To my surprise, this is good if not better than the original. We follow the Parkers, a reclusive family that owns a trailer park. The day before a major storm comes through, the mother dies. The eldest and middle daughters are forced to make sure the house continues to function smoothly. What follows is a study of family loyalty and traditions. It might sound boring, until you discover the family tradition is pretty morbid.

The biggest thing that stands out is the dynamic between the two sisters. Both want to be loyal to their family, but also realize that there are some lines that families couldn’t cross. They’re basically forced to complete the yearly “cleansing” that was their mother’s responsibility. Ambyr Childers and Julia Garner are ridiculously good as the two daughters. Now that I think about it, this could be considered a coming of age tale from hell. The only downside is it’s somewhat predictable. It’s nowhere near as bad as it could be, but it’s not hard to figure out what’s going on.

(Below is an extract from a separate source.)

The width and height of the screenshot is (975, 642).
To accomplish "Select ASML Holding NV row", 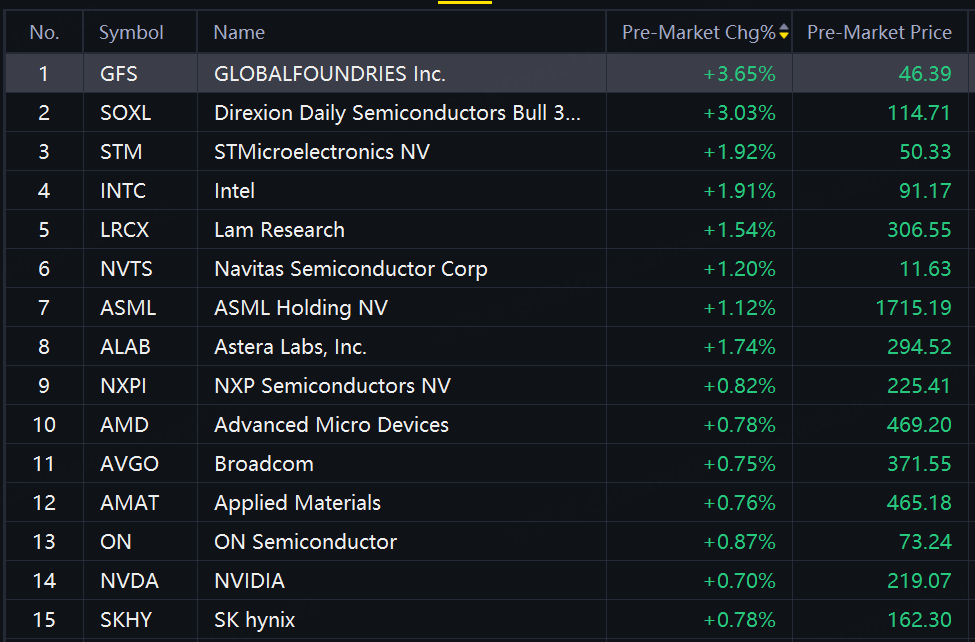I will pyautogui.click(x=487, y=307).
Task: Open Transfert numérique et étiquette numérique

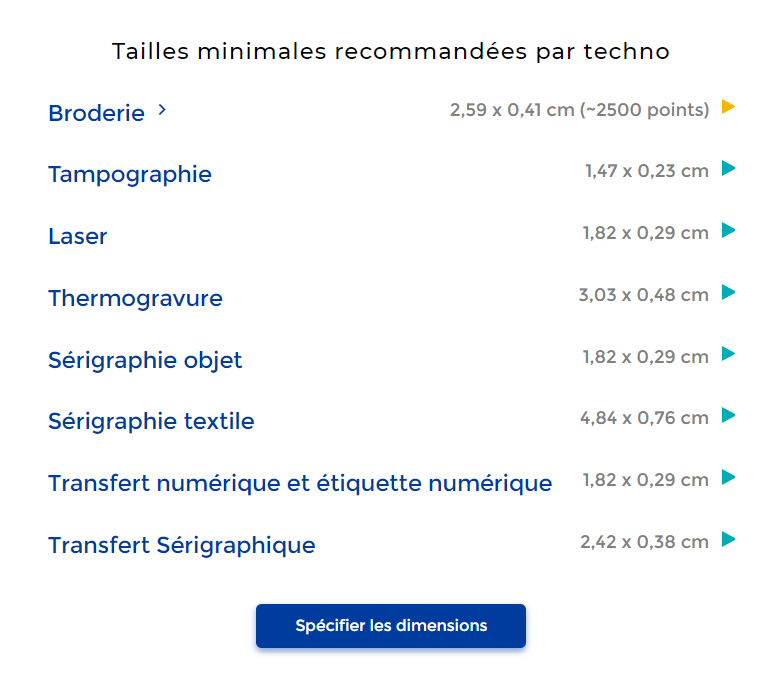Action: 300,484
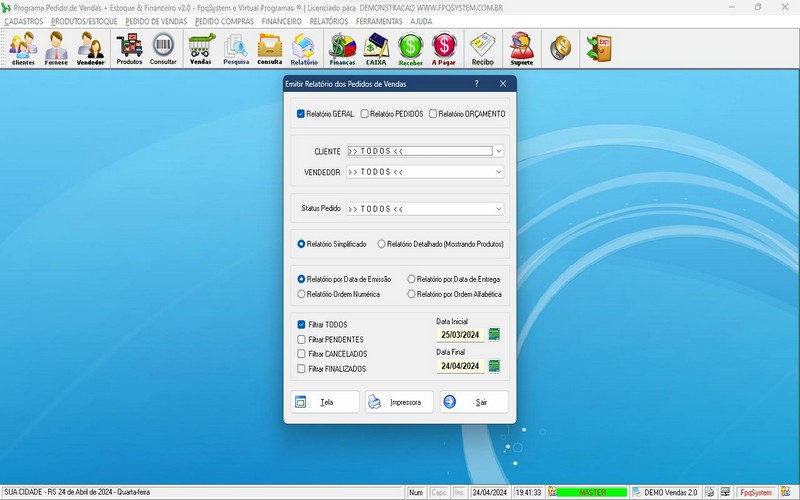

That being said, I actually like this one. It’s a very slow burn, but just enough happens that makes you want to keep watching. The final reveal of why this family is so damn weird will blow you away. This is like Martyrs levels of messed up, but it was exciting to watch. After having to sit through 15+ bad movies this week, I was happy to find an exception. I give it 4 out of 5. The acting and writing were unbelievably good, as well as the overall setting. Give this a shot. It’s certainly better than most of what’s out now.